**Work instruction:**
Your answer should consist of every line from the records that holds the string "agent".

**Given records:**

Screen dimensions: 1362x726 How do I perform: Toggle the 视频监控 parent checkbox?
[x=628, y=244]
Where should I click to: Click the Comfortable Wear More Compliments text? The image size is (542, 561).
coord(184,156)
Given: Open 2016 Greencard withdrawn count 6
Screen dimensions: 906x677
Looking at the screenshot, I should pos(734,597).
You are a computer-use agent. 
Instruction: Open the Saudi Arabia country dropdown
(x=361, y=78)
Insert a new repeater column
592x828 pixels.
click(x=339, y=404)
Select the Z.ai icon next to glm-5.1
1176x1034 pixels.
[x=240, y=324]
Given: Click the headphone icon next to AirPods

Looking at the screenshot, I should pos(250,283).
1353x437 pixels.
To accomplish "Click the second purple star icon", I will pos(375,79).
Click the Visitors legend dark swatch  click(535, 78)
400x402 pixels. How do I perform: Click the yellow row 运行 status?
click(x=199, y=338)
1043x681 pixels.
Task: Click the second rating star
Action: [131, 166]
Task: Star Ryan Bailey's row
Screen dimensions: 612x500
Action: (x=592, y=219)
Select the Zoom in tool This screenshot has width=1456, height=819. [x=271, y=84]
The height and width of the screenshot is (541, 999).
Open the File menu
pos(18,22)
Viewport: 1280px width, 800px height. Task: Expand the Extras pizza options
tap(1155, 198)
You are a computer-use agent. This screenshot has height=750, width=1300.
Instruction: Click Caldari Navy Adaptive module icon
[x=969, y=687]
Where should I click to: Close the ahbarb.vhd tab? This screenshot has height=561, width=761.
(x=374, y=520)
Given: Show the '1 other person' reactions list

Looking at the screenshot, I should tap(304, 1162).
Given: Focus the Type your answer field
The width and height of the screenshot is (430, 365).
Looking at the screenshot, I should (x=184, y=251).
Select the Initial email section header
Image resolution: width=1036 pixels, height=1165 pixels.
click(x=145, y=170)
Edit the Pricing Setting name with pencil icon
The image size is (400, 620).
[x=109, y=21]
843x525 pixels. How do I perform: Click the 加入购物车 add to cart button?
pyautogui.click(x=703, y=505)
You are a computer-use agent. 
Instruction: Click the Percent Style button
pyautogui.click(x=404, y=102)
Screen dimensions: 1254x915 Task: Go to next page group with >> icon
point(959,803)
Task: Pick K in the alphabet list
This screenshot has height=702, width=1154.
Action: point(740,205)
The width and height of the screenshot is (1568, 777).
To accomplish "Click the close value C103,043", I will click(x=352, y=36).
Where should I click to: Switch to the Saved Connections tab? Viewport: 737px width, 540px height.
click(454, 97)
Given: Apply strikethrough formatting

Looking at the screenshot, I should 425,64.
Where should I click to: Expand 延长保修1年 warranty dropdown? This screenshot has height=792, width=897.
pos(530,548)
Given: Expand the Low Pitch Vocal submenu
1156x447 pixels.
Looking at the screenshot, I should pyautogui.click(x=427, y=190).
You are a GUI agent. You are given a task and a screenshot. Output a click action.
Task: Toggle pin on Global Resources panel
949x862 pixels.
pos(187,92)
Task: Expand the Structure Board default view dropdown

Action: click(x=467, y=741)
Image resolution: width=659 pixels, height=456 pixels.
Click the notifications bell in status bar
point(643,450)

**Reply:**
You are a computer-use agent. 
You are a computer-use agent. This screenshot has height=750, width=1300.
You are a computer-use agent. 
You are a GUI agent. You are given a task and a screenshot. Output a click action.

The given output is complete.